Chi deve fare la dichiarazione di successione e quando

La dichiarazione di successione è una comunicazione obbligatoria, che avviene nel momento in cui una persona passa a  migliore vita e gli eredi vengono in possesso dei suoi beni mobili ed immobili. Tale dichiarazione deve essere effettuata presso l’Agenzia delle Entrate presente nel luogo in cui viveva il defunto, e va fatta entro un anno dalla sua dipartita.

Chi deve presentare la dichiarazione di successione


La dichiarazione di successione è quindi obbligatoria, e deve essere presentata da tutti gli eredi del defunto: tutti quelli che rientrano nell’asse ereditario. Inoltre sono obbligati a presentare tale comunicazione anche gli esecutori testamentari, coloro che godono dei diritti anche su un singolo bene presente nell’eredità, o coloro che prima della morte del defunto sono stati incaricati di gestire o amministrare alcuni o tutti i suoi beni. Visto che il numero di persone può essere molto elevato, lo Stato Italiano accetta che uno solo dei soggetti interessati presenti la denuncia, elencando tutti i beni e i diversi eredi ad essi correlati.

Gli esoneri previsti dalla legge

La dichiarazione di successione ha, tra gli scopi principali, quello di tassare i beni che mutano di proprietà. Per questo motivo esistono dei casi in cui tale obbligo non esiste, ossia quando l’eredità ha un valore inferiore ai 100.000 euro e non comprende beni immobili o diritti immobiliari. Un chiaro elenco degli esoneri si può trovare alla pagina: https://geometra24.it/dichiarazione-successione/.

Il calcolo dell’imposta


Come dicevamo la dichiarazione di successione serve allo Stato per calcolare la relativa imposta di successione. Tale tassa varia a seconda dei legami degli eredi con il defunto. Per il coniuge, i figli e i genitori l’imposta di successione è pari al 4% del valore totale dell’eredità. Per i fratelli è del 6%, per tutti gli altri soggetti ammonta all’8%. Per gli eredi di primo grado esiste una franchigia: ad esempio, per quanto riguarda coniuge, figli e genitori, la tassa è nulla se non si supera il milione di euro di valore dell’intera eredità.

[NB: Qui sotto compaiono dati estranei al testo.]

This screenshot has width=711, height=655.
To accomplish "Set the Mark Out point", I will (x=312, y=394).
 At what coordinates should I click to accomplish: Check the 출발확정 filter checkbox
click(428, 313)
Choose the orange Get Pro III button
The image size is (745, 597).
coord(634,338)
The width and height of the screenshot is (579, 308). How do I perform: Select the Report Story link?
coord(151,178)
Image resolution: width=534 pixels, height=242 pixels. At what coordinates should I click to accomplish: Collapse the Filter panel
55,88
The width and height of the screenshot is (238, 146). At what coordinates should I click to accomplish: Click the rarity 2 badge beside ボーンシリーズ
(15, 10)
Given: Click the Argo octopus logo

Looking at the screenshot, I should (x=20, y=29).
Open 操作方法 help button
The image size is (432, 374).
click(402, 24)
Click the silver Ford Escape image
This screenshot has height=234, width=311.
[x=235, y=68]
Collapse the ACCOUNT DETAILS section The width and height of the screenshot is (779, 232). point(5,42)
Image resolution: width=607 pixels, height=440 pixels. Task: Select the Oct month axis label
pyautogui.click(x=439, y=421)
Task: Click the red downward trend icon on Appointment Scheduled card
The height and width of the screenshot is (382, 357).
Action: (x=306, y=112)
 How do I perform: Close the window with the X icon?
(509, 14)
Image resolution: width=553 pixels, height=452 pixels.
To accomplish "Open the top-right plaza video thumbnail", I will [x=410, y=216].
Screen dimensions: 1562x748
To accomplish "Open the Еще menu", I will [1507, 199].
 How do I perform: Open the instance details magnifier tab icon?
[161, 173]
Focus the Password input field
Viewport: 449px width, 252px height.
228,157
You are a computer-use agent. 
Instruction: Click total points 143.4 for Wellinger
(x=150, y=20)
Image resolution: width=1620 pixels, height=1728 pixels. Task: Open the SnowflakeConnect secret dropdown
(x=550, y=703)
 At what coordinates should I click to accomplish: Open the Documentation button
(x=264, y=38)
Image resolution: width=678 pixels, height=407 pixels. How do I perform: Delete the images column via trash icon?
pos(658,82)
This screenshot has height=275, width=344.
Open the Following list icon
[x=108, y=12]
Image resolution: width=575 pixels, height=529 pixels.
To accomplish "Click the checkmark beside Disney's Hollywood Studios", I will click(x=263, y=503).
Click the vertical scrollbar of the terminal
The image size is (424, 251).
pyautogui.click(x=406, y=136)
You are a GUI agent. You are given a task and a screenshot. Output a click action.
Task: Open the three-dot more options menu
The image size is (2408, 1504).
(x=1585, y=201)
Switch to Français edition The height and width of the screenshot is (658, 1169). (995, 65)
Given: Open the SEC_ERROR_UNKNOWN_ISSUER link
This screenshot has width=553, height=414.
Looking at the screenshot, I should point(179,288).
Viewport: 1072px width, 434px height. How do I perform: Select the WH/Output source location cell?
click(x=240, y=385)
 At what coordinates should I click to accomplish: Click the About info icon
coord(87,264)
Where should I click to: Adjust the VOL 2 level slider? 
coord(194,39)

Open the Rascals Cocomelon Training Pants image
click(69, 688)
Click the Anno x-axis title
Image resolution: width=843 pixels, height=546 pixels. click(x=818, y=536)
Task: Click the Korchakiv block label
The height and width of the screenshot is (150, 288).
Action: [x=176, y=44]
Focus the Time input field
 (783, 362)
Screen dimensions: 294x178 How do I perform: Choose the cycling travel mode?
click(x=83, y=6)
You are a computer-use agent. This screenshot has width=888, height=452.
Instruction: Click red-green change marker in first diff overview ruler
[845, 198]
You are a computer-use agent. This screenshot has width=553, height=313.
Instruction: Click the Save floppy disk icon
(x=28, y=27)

Modulistica e regolamenti vari


Nel caso in cui l’eredità comprenda anche dei beni immobili gli eredi sono tenuti a pagare anche le imposte ipotecarie e catastali; inoltre devono presentare una richiesta di voltura presso il catasto, entro 30 giorni dall’avvenuta suddivisione dei beni. Tutte le dichiarazioni e le denunce che riguardano un’eredità devono essere effettuate utilizzando l’apposita modulistica, disponibile presso il sito dell’Agenzia delle Entrate, sia online sia negli uffici fisici dell’ente.